Family Practice Advance Access originally published online on June 20, 2008
Family Practice 2008 25(4):228-232; doi:10.1093/fampra/cmn035
| ||||||||||||||||||||||||||||||||||||||||||||||||||||||||||||||||||||
Ankle–brachial index measured by palpation for the diagnosis of peripheral arterial disease
1 Division of Internal Medicine, Ospedale della Valdichiana S.Margherita, USL 8, Arezzo
2 General Practitioner, Cooperativa Etruria Medica, USL 8 Arezzo
3 Division of Internal and Cardiovascular Medicine, Department of Internal Medicine, University of Perugia, Perugia, Italy
Correspondence to Prof.

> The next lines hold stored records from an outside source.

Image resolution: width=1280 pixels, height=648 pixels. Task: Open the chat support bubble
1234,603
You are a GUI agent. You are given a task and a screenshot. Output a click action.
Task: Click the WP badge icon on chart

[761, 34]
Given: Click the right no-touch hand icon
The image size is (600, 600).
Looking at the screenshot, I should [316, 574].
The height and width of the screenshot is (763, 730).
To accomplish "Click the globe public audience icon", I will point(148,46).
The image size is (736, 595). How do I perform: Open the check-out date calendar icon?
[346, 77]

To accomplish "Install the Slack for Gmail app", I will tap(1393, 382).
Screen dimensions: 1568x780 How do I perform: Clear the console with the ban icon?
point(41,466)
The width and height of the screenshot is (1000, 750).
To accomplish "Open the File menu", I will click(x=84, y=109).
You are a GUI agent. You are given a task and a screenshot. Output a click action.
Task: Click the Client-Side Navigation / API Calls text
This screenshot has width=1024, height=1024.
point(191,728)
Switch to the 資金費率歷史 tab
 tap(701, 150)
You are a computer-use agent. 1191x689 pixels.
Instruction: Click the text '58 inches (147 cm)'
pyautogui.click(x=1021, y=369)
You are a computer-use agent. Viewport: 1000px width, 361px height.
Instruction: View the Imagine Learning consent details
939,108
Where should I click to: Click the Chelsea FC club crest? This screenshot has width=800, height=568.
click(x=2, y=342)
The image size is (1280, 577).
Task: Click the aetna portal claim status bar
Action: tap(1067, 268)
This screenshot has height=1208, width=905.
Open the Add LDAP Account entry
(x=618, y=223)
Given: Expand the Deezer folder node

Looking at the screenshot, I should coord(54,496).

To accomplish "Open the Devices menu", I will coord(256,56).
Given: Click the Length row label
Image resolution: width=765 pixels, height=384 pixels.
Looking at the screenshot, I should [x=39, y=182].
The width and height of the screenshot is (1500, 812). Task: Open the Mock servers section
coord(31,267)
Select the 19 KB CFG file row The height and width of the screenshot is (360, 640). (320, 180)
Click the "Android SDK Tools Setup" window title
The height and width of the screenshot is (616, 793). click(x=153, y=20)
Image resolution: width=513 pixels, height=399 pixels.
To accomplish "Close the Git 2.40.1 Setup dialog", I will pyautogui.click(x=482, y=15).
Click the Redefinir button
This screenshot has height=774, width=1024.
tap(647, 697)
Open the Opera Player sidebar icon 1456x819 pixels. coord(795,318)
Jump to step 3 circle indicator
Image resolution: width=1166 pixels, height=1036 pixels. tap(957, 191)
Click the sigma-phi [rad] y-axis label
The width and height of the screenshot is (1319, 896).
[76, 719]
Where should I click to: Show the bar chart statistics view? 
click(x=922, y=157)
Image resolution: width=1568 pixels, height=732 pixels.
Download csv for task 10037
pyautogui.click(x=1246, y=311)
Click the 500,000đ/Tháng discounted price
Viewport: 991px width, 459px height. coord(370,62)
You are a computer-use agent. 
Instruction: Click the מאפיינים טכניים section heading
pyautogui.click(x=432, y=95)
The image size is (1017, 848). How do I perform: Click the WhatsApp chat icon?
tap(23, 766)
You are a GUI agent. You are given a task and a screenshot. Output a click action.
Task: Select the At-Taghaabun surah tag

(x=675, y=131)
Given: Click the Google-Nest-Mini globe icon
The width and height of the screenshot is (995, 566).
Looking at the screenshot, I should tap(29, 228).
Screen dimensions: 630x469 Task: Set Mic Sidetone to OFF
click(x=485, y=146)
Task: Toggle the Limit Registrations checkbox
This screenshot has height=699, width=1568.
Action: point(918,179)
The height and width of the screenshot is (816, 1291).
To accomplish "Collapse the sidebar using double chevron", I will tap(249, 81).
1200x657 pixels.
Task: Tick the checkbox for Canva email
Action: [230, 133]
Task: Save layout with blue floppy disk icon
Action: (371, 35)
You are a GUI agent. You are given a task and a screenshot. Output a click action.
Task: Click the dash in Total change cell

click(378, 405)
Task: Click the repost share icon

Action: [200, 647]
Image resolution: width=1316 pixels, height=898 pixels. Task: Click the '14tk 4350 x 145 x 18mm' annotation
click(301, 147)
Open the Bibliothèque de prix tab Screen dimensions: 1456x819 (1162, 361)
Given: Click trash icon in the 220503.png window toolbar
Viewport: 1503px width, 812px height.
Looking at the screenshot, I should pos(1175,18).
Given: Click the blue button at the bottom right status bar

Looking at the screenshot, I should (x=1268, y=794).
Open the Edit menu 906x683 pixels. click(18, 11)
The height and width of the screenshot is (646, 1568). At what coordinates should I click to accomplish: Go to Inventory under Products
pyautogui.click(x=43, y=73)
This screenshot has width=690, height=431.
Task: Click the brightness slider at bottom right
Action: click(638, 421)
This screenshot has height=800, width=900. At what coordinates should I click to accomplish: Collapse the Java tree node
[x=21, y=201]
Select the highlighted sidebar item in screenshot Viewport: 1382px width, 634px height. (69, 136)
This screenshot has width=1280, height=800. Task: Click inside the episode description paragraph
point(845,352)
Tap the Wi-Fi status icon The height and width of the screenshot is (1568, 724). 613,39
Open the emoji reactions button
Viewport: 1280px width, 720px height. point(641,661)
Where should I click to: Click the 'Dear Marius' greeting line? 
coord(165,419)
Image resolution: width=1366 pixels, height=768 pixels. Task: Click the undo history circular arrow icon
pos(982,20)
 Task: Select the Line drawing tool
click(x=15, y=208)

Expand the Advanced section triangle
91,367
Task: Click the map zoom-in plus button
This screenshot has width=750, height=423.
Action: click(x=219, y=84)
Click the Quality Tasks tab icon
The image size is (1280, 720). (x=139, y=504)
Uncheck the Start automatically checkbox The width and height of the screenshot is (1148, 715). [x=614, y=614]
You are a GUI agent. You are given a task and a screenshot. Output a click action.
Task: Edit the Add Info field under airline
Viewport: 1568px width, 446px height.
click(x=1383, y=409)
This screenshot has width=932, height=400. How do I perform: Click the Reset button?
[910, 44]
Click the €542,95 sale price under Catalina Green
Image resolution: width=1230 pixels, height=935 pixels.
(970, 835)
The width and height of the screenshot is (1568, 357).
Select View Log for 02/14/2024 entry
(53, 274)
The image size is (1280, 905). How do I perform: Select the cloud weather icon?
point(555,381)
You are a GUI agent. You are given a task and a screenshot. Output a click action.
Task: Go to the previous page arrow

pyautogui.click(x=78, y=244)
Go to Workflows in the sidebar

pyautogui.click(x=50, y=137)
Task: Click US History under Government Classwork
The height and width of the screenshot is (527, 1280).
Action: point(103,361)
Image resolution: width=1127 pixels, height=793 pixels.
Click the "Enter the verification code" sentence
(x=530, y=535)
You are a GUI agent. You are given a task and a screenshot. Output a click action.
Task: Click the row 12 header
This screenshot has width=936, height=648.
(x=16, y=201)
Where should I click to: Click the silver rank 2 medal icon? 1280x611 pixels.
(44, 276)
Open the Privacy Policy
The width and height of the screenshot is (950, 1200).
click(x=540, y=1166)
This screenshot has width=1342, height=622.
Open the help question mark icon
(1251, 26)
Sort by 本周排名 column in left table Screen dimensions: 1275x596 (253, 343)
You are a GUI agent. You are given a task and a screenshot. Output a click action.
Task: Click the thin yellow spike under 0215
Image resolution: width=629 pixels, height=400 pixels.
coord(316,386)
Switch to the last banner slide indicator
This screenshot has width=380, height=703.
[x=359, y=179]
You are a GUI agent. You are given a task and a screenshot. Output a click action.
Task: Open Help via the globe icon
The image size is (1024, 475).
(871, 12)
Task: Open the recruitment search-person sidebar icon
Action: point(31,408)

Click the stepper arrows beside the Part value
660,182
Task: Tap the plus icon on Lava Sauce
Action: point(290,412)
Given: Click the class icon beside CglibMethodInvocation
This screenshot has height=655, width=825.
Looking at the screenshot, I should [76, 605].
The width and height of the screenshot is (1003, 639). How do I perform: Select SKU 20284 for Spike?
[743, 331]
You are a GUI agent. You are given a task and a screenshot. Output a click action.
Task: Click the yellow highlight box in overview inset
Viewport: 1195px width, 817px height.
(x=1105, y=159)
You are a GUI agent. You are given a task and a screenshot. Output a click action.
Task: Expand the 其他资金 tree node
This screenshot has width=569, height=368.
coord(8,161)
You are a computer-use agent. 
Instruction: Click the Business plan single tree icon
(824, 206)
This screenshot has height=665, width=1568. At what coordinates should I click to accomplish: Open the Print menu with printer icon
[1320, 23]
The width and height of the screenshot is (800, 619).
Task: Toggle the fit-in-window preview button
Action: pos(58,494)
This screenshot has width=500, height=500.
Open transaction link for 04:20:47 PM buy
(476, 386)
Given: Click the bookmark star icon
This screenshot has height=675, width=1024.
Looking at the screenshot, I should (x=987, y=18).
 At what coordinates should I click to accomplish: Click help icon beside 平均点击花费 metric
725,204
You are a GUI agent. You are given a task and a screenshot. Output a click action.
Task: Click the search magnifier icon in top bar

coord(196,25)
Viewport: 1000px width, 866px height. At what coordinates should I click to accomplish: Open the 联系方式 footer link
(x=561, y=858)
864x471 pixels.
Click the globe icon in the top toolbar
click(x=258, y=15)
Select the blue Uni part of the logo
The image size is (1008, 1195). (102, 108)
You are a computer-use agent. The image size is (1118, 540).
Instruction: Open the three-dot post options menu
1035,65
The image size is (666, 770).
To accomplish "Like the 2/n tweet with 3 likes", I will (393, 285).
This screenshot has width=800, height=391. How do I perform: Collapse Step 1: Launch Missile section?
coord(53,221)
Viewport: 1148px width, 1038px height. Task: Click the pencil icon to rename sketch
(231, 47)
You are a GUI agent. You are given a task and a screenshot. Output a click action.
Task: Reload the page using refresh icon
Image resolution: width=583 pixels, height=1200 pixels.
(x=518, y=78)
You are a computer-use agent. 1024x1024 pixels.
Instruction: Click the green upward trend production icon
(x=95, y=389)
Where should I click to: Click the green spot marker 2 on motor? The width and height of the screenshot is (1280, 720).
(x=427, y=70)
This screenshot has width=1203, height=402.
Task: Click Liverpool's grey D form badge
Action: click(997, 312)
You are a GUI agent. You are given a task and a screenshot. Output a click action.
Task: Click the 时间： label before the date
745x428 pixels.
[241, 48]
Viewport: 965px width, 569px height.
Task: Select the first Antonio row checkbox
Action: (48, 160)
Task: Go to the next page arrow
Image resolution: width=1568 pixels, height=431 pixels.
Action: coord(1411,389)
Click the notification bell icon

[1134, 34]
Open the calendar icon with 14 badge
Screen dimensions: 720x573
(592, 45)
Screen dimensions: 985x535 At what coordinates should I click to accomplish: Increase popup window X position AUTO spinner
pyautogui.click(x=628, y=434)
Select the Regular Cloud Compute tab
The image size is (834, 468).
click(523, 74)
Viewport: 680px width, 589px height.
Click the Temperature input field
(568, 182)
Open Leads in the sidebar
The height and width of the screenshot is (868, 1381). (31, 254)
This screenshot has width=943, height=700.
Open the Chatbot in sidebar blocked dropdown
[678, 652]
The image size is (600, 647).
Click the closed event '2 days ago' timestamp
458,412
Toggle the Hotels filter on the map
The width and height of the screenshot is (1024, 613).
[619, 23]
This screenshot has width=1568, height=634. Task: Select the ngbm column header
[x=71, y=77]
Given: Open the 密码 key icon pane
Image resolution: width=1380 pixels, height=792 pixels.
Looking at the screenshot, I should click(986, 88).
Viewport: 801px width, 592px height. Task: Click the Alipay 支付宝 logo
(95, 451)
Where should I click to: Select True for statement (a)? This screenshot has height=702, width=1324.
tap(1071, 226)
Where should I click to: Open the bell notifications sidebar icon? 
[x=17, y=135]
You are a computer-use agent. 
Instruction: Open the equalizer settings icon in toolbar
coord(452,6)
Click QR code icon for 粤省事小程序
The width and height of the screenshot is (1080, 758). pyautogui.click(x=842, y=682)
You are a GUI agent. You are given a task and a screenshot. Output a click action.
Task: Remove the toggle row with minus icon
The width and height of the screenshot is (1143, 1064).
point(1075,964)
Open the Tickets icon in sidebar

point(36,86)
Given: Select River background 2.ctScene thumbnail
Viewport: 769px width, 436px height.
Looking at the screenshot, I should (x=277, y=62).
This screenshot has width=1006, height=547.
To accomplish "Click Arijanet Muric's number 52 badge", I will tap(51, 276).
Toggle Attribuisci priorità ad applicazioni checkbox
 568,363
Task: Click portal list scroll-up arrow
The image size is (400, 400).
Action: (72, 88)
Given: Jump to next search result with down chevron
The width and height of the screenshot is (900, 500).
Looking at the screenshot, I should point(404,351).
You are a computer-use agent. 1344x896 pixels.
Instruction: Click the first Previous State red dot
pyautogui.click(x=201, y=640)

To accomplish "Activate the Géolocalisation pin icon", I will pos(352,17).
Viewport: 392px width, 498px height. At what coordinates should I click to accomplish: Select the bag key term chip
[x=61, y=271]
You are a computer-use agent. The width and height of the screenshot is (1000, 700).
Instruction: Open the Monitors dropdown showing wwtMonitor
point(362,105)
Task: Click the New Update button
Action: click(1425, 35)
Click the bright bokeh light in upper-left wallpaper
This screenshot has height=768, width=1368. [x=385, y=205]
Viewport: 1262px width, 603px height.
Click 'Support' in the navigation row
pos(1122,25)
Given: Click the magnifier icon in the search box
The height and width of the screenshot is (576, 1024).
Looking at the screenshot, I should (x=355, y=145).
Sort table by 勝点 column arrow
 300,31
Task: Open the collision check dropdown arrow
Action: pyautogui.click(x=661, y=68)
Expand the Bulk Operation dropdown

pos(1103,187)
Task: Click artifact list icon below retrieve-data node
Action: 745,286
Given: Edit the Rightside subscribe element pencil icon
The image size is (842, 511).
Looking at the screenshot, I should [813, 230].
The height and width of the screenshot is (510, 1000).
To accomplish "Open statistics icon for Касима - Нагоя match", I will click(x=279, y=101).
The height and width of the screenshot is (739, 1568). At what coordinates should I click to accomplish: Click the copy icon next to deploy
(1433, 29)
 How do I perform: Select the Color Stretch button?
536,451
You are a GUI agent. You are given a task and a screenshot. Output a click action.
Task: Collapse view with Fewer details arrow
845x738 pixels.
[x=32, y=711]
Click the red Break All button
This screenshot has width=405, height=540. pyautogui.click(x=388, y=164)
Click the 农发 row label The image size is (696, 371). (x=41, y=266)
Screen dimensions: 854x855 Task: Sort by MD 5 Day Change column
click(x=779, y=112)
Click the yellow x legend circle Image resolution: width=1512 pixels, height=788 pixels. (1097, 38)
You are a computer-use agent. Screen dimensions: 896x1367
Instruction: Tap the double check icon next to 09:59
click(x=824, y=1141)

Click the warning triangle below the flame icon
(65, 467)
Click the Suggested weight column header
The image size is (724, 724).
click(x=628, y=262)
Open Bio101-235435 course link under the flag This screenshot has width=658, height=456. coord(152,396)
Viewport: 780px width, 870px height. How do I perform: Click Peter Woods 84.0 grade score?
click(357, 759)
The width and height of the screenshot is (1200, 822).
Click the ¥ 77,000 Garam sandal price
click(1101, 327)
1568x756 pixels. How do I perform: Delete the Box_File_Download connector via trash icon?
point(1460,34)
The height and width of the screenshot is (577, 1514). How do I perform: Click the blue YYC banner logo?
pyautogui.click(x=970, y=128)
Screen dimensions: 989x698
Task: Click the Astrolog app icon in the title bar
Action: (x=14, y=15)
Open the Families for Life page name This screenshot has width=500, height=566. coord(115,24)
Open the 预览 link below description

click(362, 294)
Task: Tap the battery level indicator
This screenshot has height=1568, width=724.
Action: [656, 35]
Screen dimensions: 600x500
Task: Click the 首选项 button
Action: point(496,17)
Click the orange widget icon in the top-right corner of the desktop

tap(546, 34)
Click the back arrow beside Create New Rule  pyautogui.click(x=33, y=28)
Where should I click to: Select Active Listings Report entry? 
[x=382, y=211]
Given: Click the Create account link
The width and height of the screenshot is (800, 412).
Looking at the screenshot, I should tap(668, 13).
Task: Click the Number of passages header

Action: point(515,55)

Paolo Gresele, Division of Internal and Cardiovascular Medicine, Department of Internal Medicine, University of Perugia, Via E. Dal Pozzo, 06126 Perugia, Italy; Email: grespa{at}unipg.it
Received 23 November 2007; Revised 16 May 2008; Accepted 22 May 2008.
| Abstract |
|---|
Background. The ankle–brachial index (ABI), i.e. the ratio of the ankle to brachial systolic blood pressure, is the golden standard for the diagnosis of peripheral arterial disease (PAD) and is a highly specific method for the assessment of vascular risk in otherwise asymptomatic patients.
Objective. To assess the diagnostic accuracy of the ABI measured by palpation in patients at increased cardiovascular risk in a primary care setting.
Methods. Twenty-four GPs enrolled 10 consecutive patients each, at intermediate cardiovascular risk, based on age >55 and <65 years and one or two associated major cardiovascular risk factors or age >65 and <80 years without associated cardiovascular risk factor. Clinical data recording and measurements of the ABI were performed. The design of the study was a prospective, blind comparison between the ABI measured by palpation by the GP and simultaneously by Doppler ultrasound by an angiologist (reference test).
Results. Out of 240 enrolled patients, 205 completed the study (35 lost to follow-up); in 9, ABI by palpation was not measurable. Out of the remaining 196 assessable patients, 8 (4.08%) had PAD. Sensitivity of the palpation method was 88% (95% confidence intervals: 65–100), specificity 82% (77–88), positive predictive value 18% (6–29), negative predictive value 99% (98–100), positive likelihood ratio = 4.98 (3.32–7.48) and negative likelihood ratio = 0.15 (0.02–0.95).
Conclusions. The measurement of ABI by palpation in the setting of primary care, in patients at intermediate cardiovascular risk, is a sufficiently sensitive method to consider its use as a screening test for the exclusion of PAD.
Keywords. Ankle–brachial index, cardiovascular risk, doppler ultrasound, peripheral arterial disease, primary care.
Migliacci R, Nasorri R, Ricciarini P and Gresele P. Ankle–brachial index measured by palpation for the diagnosis of peripheral arterial disease. Family Practice 2008; 25: 228–232.